EXERCISE DIRECTIONS >> Transcribe the entries exactly; images are not part of the copy.

PROVIDED RECORDS below:

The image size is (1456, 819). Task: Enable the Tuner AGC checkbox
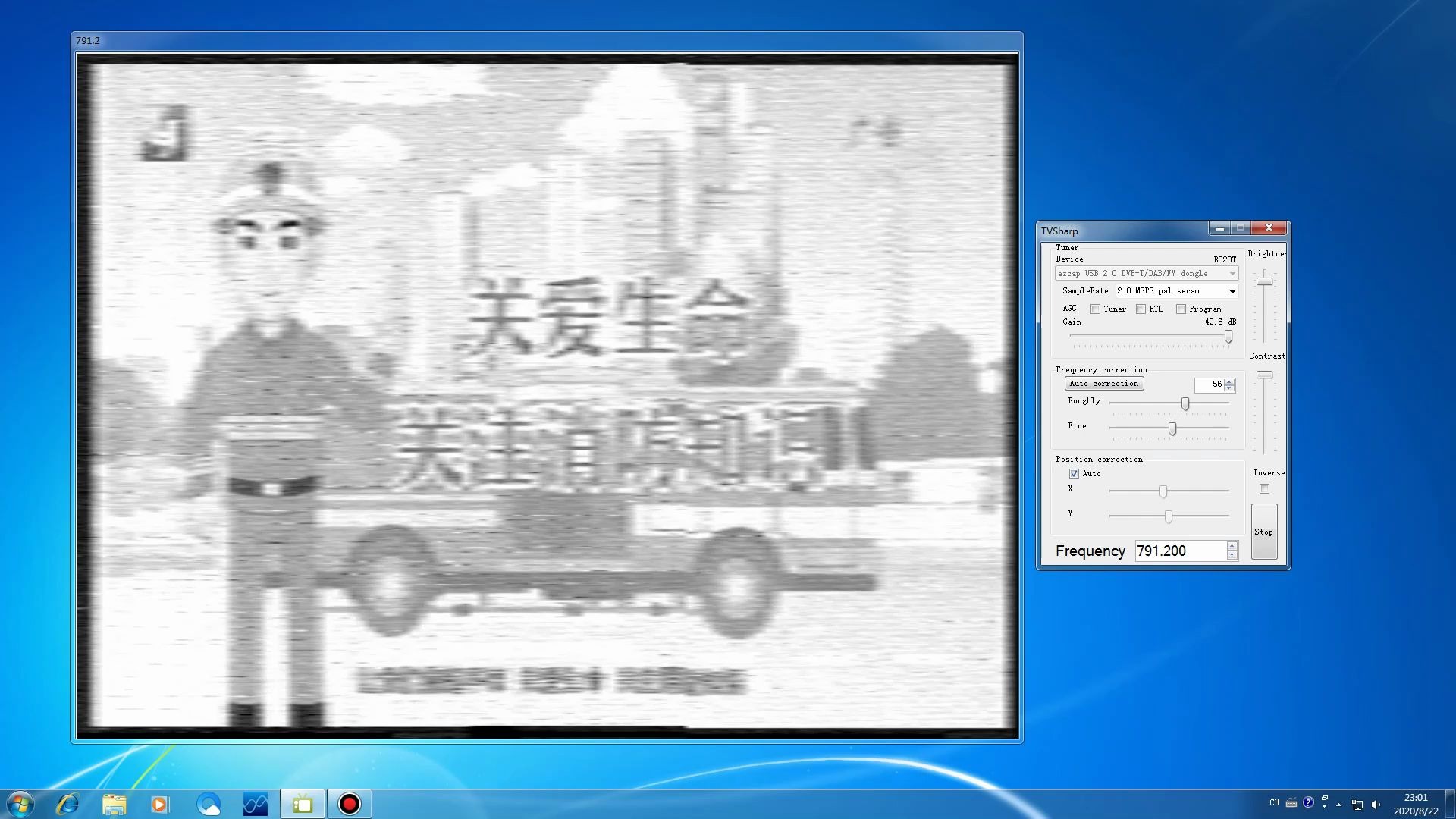point(1095,309)
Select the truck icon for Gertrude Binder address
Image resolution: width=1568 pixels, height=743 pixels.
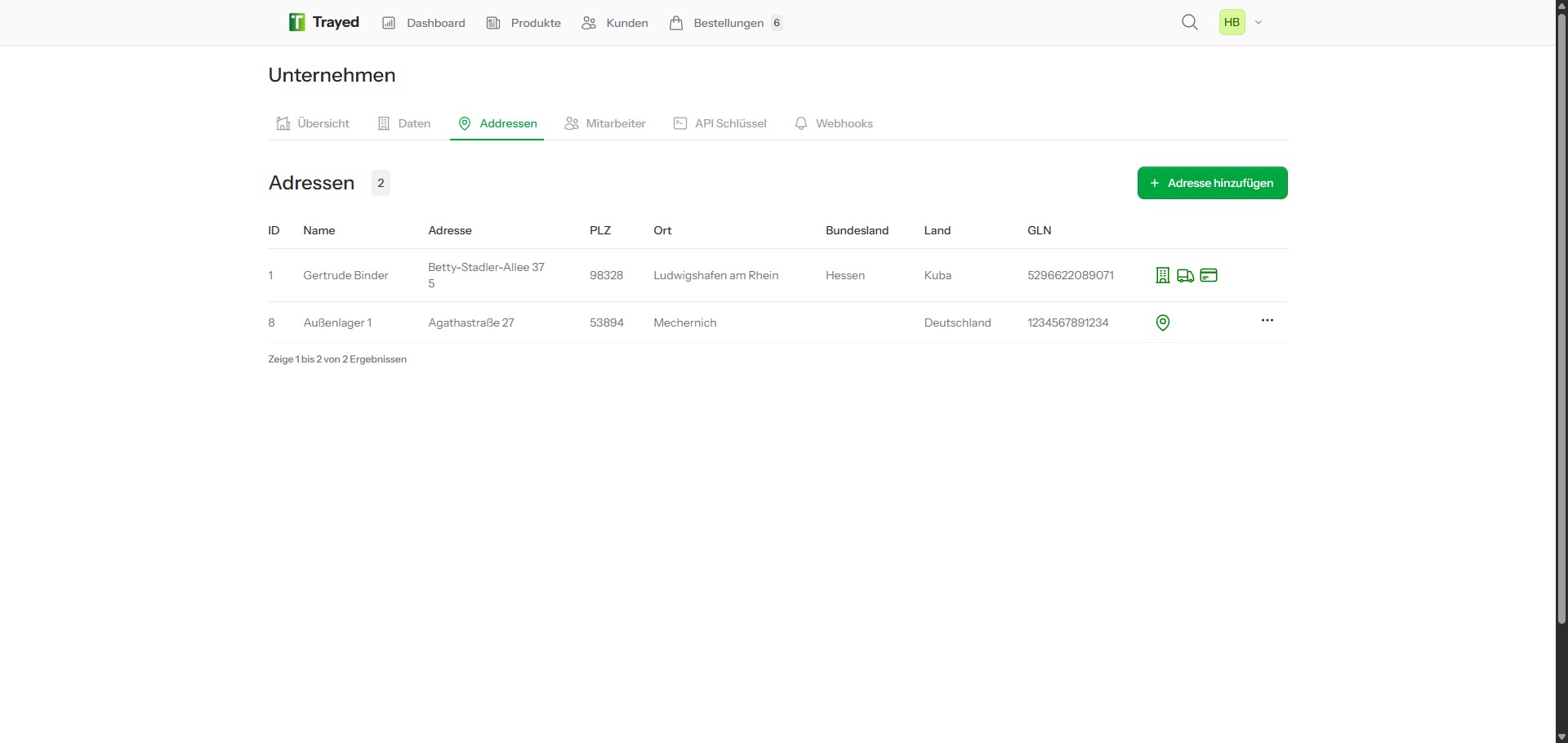(x=1185, y=275)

End of PROVIDED RECORDS.

WRITTEN ANSWER >>
The image size is (1456, 819). Task: Enable the Tuner AGC checkbox
point(1095,309)
Select the truck icon for Gertrude Binder address
Image resolution: width=1568 pixels, height=743 pixels.
(x=1185, y=275)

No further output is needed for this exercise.